Par Catherine Fay de Lestrac

"Nous sommes dans une impasse alors qu'il y a plus de mineurs à protéger. La pénurie des métiers de l'humain ne permet plus aux associations de remplir leurs missions", indique Daniel Goldberg, président de l'Uniopss, fédération d'associations dans le secteur social. Les établissements et services de Protection de l'enfance sont gérés en très grande majorité par des associations. Rappelons qu'entre 15 et 30 % des enfants et jeunes pris en charge par l'ASE (Aide sociale à l'enfance) présentent des handicaps, principalement psychiques (Lire : ASE : 15 à 30 % des jeunes concernés par un handicap). L'Uniopss a interrogé en novembre 314 de ces établissements et services : 97% ont des difficultés à recruter avec un taux moyen de 9 % de postes non pourvus.

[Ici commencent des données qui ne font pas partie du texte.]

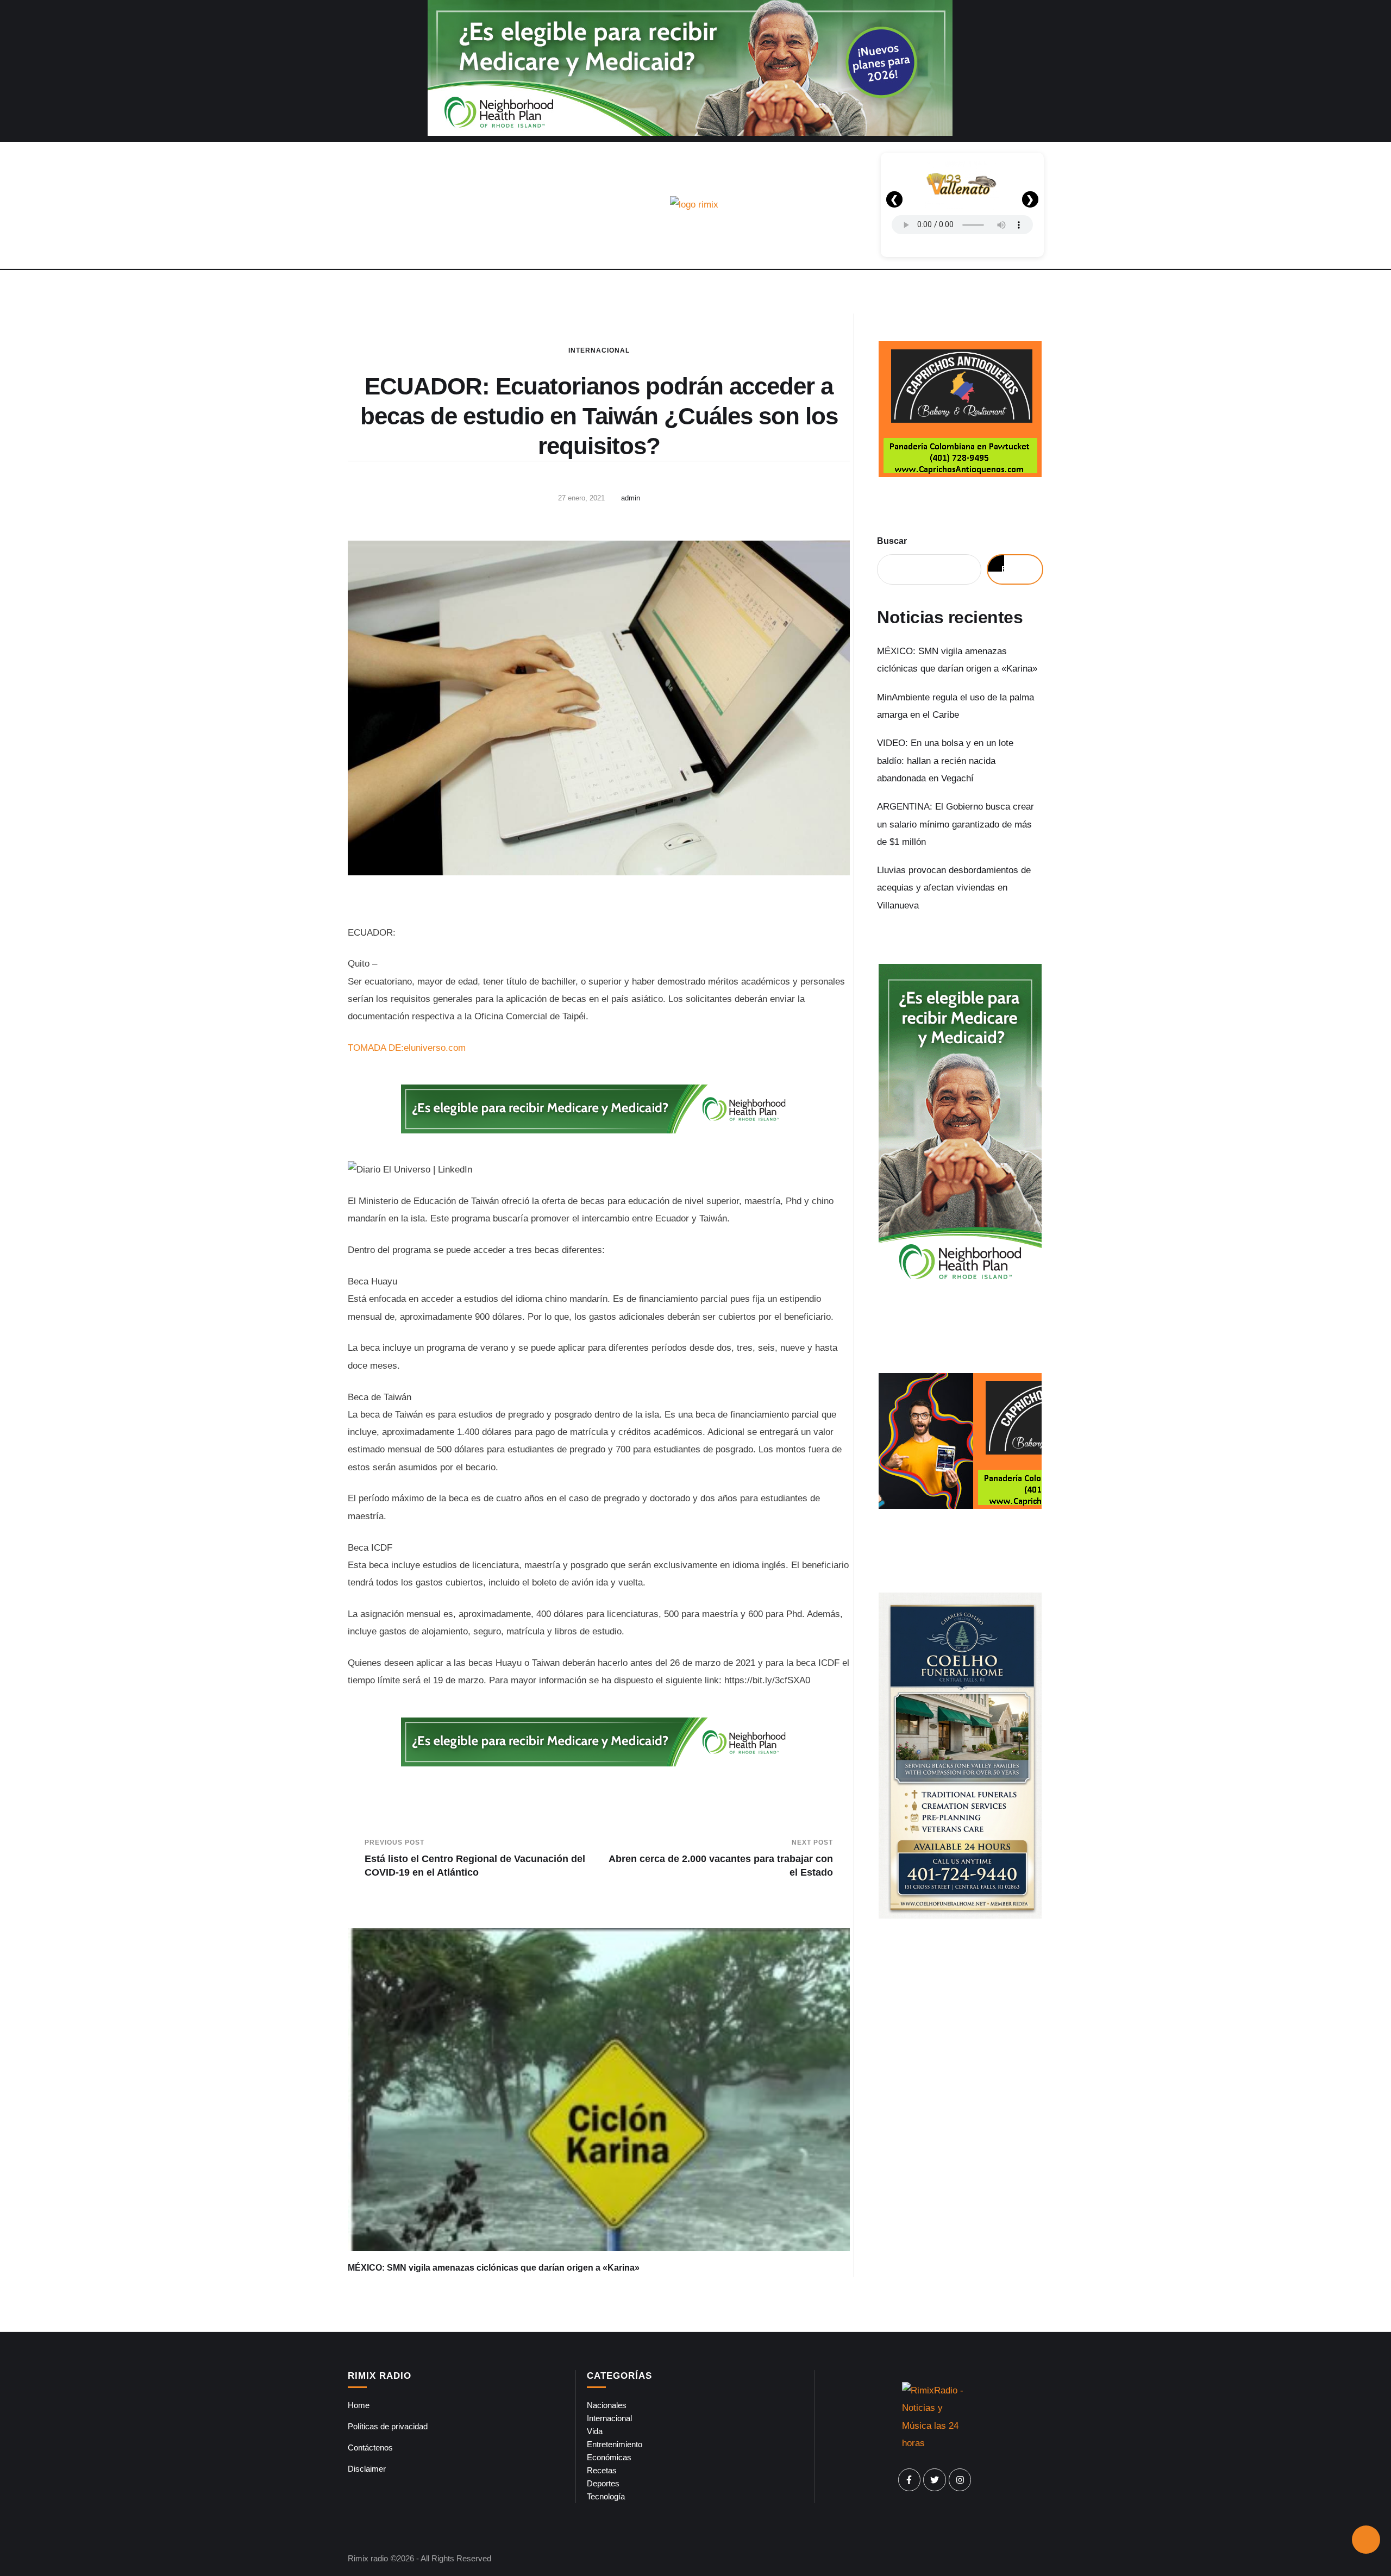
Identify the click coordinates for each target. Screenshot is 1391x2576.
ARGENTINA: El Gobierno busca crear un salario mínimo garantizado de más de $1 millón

Attente dans des familles défaillantes

A la suite du Territoire de Belfort en octobre 2023, le département de l'Ain a annoncé suspendre pour trois mois l'accueil des mineurs isolés étrangers, faute de "solutions" pour les accueillir. "L'ouverture de 30 places est retardée faute de personnels d'encadrement", explique à l'AFP Bérangère Novel, responsable Enfance Adoption dans l'Ain. Les Bouches-du-Rhône ont menacé en novembre de faire de même, arguant de difficultés de recrutement. "Les structures doivent fermer des services ou réduire leur capacité d'accueil. Des enfants peuvent attendre dans des familles dangereuses ou défaillantes jusqu'à 18 mois pour voir une décision de placement exécutée. 60% des établissements et services ont été contraints d'accueillir en surcapacité", énumère M. Goldberg. 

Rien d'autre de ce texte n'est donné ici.